EFT, also known as tapping or psychological acupressure, first came to prominence in the 1990s when developer Gary Craig published information about the therapy on his website.
It involves tapping specific points on the body, primarily on the head and the face, in a particular sequence. While doing this, the person focuses on the issue that they wish to treat.
According to EFT International, the technique can be helpful for people with:
- anxiety
- depression
- chronic pain
- stress
- weight loss issues
- other problems
How does Emotional Freedom Technique work?
As with acupuncture and acupressure, tapping involves the body’s energy meridian points, which are a concept in Chinese medicine. Proponents believe them to be areas of the body through which energy flows.
In this theory, blocks or imbalances in the flow of energy lead to ill health. According to EFT advocates, tapping on these meridian points with the fingertips restores the balance of energy to resolve physical and emotional issues.
It can also work in a similar way to mindfulness, as it can draw a person’s attention to their body and breathing. It may serve as a mental distraction from the issues that are causing anxiety or stress.
How to do Emotional Freedom Technique tapping
People often use EFT tapping when they are feeling anxious or stressed or when they have a specific issue that they would like to resolve. However, it may also be beneficial for a person before an event that they expect to cause stress or anxiety.
To use EFT tapping, follow these five steps:
1. Identify the issue
During this step, the person thinks about the problem that they wish to resolve. They should only choose one issue to focus on at a time.
2. Test the initial intensity
A person should rank the intensity of the issue on a scale of 0–10, with 10 being the worst the issue has ever been. This ranking system allows the person to assess the effectiveness of the tapping at the end of the treatment.
3. The setup
Before beginning each round of tapping, the person should decide on a simple reminder phrase to repeat while tapping the karate chop point. This point is at the center of the fleshy part of the outer hand.

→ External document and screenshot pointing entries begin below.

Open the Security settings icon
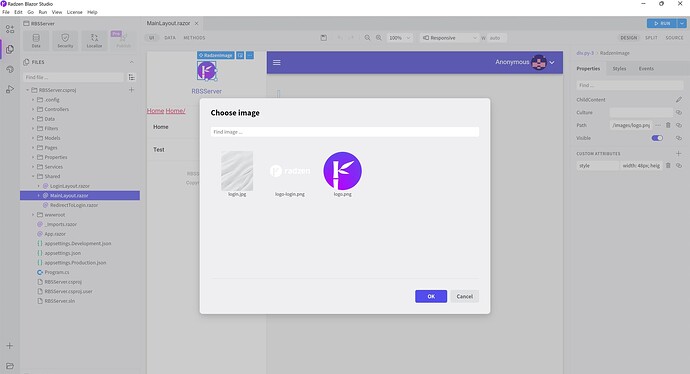 [65, 40]
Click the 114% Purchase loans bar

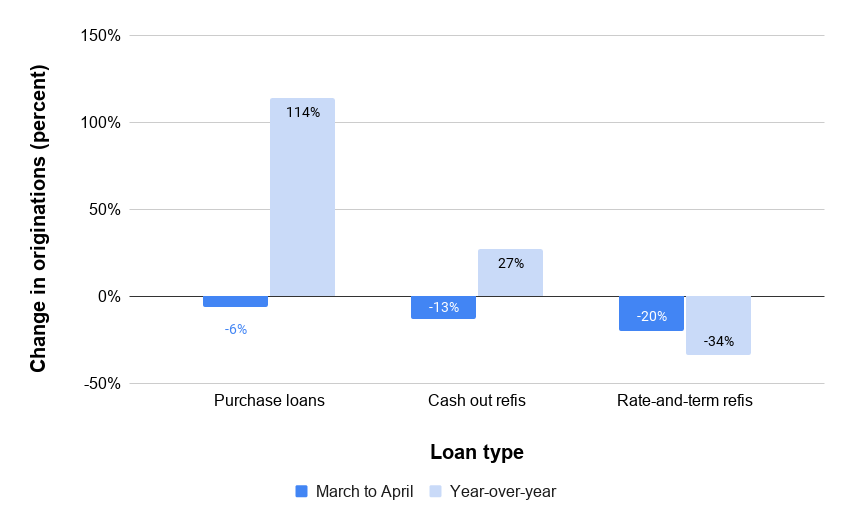[x=302, y=197]
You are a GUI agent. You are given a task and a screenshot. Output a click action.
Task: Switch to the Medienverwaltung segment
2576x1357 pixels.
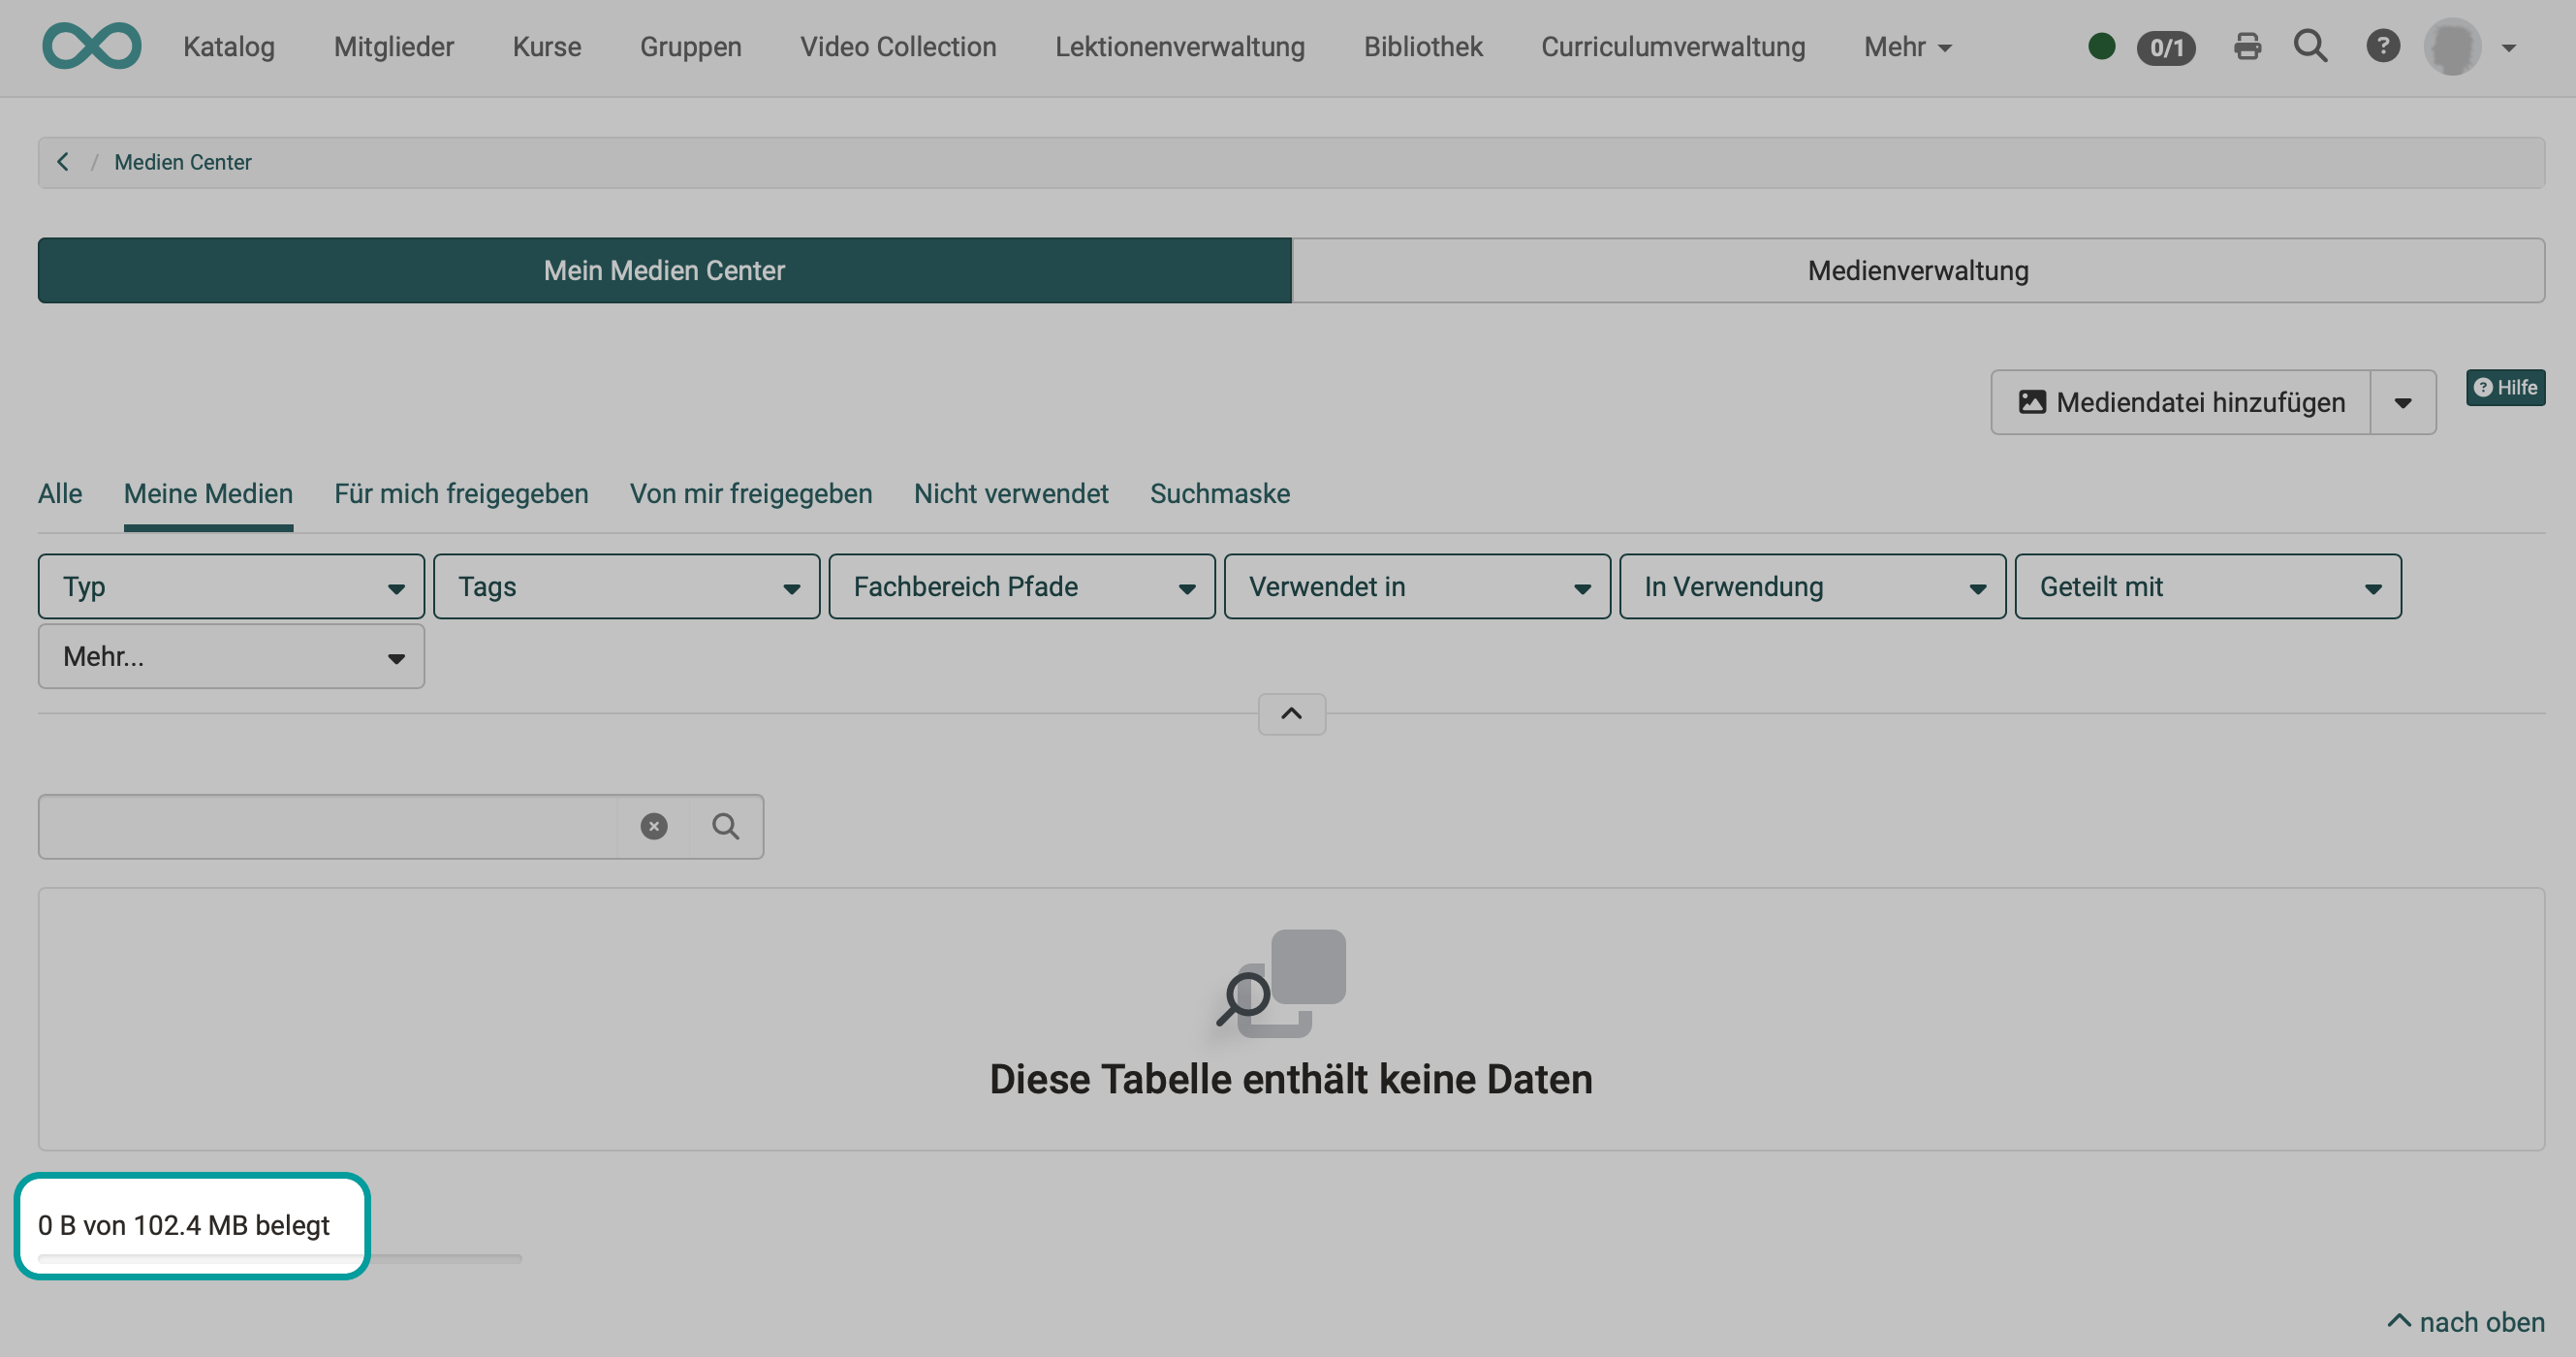[x=1917, y=270]
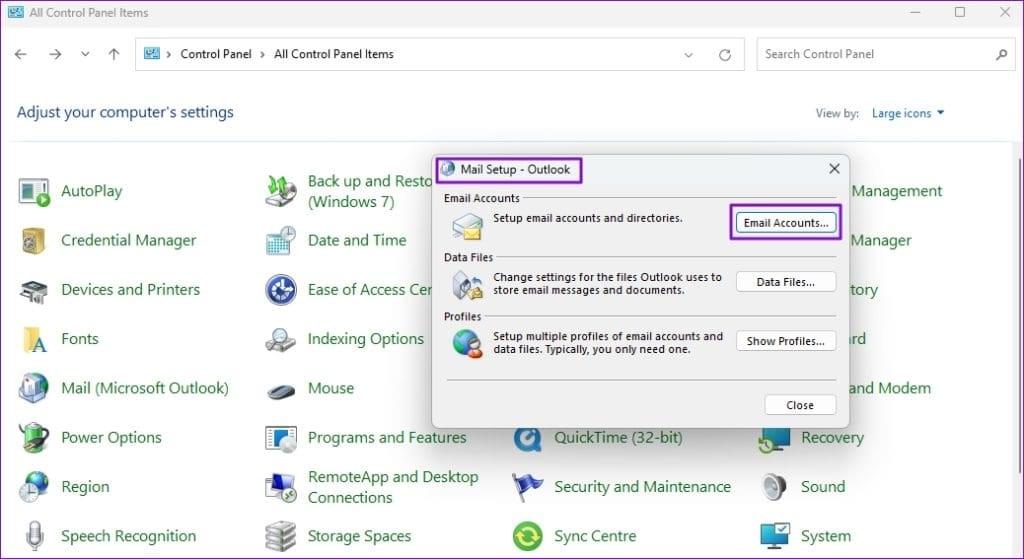Close the Mail Setup dialog with Close

pyautogui.click(x=800, y=405)
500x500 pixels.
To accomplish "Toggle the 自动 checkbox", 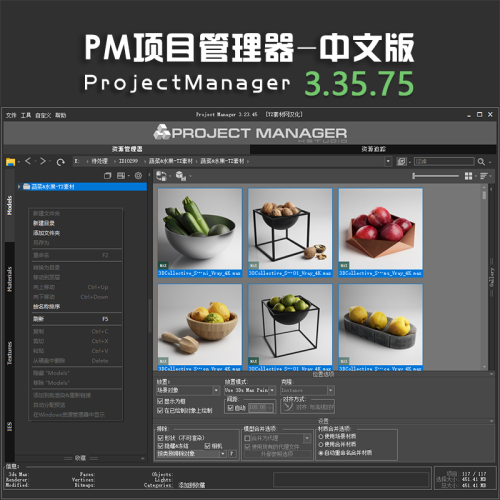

The reminder phrase should acknowledge the issue and convey self-acceptance in spite of it. For example, a person might choose to say:
“Even though I have [issue], I deeply and completely accept myself.”
4. The sequence
During this step, the individual taps on specific points on the body while repeating the phrase that they have chosen. If a practitioner is performing the treatment, they will carry out the tapping.
The tapping points, in sequence, are as follows:
- top of the head (TOH) — directly in the center of the top of the head
- beginning of the eyebrow (EB) — the beginning of the brow, just above and to the side of the nose
- side of the eye (SE) — on the bone at the outside corner of the eye
- under the eye (UE) — on the bone under the eye, approximately 1 inch (in) below the pupil
- under the nose (UN) — the point between the nose and upper lip
- chin point (CH) — halfway between the underside of the lower lip and the bottom of the chin
- beginning of the collarbone (CB) — the point where the breastbone (sternum), collarbone, and first rib intersect
- under the arm (UA) — at the side of the body, approximately 4 in below the armpit
When tapping, use two or more fingertips and repeat the tap approximately five times on each point.
While some points — for example, the EB, SE, and UE — have a “twin point” on the other side of the body, it is only necessary to tap on one side. However, individuals can tap these points on both sides if both of their hands are free.
5. Test the intensity again
Again, rank the intensity of the issue on a scale of 0–10. Ideally, this will have improved. Repeat the process until the intensity reaches 0 or plateaus.